Work to complete => Among the lines below, take the one holding "The image size is (1018, 735).", the one holding "This screenshot has height=968, width=1160.", and all lines between them. Set them down exactly.

**** Stored data

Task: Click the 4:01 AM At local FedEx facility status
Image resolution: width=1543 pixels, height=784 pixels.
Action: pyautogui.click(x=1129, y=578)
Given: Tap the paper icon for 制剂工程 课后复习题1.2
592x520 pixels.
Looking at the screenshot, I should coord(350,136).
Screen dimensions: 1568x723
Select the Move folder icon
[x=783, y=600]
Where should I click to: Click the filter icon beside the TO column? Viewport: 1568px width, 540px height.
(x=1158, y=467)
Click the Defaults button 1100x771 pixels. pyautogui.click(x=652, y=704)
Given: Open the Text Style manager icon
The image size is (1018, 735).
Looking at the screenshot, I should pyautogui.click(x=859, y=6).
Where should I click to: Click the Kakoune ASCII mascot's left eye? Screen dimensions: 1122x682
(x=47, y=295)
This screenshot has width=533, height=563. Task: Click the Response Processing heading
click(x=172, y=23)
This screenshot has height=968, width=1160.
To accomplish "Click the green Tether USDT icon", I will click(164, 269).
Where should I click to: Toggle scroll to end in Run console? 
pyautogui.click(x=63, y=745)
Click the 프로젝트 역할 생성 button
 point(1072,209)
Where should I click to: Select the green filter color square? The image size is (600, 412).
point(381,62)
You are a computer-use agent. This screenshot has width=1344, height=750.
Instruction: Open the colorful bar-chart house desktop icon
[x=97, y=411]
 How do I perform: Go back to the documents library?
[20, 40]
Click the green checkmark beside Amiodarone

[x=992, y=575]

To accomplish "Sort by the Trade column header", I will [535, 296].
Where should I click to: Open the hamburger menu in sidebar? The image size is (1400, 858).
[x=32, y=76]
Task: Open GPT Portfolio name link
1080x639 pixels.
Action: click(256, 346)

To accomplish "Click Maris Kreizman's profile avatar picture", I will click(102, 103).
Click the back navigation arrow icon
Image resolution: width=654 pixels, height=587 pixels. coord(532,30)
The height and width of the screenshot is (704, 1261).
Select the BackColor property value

********

Output of the exercise =>
The image size is (1018, 735).
Looking at the screenshot, I should pyautogui.click(x=859, y=6).
Where should I click to: Click the Kakoune ASCII mascot's left eye? Screen dimensions: 1122x682
(x=47, y=295)
This screenshot has width=533, height=563. Task: Click the Response Processing heading
click(x=172, y=23)
This screenshot has height=968, width=1160.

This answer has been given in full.